In Europa, invece, si fanno già i conti della conversione, rischi sociali connessi. Lo ha ricordato ieri a Katowice Svenja Schulze, ministro dell’Ambiente della Germania, che ha chiesto un aumento dei fondi dell’Ue a supporto di una «giusta transizione» per evitare che «la gente indossi i gilet gialli». Trentatré delle città più inquinate d’Europa sono in Polonia. I vecchi non si lamentano. «Prima era molto peggio – assicura Andrej, che in miniera lavora da oltre trent’anni —. Nell’era sovietica eravamo tutti ammalati». «Il carbone prodotto qui in Alta Slesia ha avuto un’importanza strategica sia per la Germania che per la Polonia. Nessuno, fino a 40anni fa, si era preoccupato dell’ambiente», spiega lo storico Karol Chwastek. Anche suo padre era minatore, come quasi tutti i padri dei giovani di Katowice.

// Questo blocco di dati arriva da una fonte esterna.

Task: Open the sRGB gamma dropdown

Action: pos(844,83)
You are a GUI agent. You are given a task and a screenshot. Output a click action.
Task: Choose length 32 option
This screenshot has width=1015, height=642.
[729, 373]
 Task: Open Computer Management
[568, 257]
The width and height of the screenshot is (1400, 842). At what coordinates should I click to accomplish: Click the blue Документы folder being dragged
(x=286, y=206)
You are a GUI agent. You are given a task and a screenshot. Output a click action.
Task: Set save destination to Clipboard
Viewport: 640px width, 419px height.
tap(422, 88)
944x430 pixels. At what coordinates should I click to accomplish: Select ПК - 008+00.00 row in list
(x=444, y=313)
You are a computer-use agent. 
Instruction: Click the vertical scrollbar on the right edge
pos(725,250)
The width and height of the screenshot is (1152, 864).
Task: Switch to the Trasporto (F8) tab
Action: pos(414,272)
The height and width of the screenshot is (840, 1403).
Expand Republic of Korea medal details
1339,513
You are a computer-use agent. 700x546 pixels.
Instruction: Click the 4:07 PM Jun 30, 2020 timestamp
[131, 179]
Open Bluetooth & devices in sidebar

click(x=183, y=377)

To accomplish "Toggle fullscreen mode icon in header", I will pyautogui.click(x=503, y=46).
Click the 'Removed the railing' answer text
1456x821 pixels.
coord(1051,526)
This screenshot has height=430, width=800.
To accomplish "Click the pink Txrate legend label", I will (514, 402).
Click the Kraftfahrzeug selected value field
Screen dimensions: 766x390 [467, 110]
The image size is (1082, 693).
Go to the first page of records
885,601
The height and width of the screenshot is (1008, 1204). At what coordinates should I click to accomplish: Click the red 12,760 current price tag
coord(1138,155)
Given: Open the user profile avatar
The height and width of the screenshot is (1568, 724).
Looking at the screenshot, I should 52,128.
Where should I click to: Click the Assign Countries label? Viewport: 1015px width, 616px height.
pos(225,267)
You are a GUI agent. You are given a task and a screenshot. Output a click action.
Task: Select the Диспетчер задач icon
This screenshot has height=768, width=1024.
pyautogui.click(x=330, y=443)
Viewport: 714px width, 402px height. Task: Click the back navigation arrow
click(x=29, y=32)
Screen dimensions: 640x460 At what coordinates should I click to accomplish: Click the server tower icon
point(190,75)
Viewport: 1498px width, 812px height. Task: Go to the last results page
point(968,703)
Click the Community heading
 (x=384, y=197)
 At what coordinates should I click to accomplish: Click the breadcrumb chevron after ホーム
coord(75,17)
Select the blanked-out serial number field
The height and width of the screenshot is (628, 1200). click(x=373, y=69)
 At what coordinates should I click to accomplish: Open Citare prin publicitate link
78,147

Lui, invece, si è laureato e ora lavora al Museo di Wujek.
Dopo la fine del comunismo, quasi la metà delle miniere dell’Alta Slesia sono state chiuse. Gli impiegati del settore sono passati da 300 mila a 80 mila in Polonia. Anche perché il carbone polacco non è di buona qualità né economico da estrarre. Costa meno importare quello della Russia. A Wujek è rimasta l’ultima vena, a 630 metri di profondità. «Quando finisce, si chiude», conferma Karol: «Il carbone è la nostra storia, non il nostro futuro».
L’architettura sovietica dà i primi segni di cedimento. E non è solo colpa dell’usura del tempo, secondo Joanna Flisowska del Climate Action Network: «Nella città di Bytom, costruita su una miniera, gli edifici sono pieni di crepe». La fine di un’era?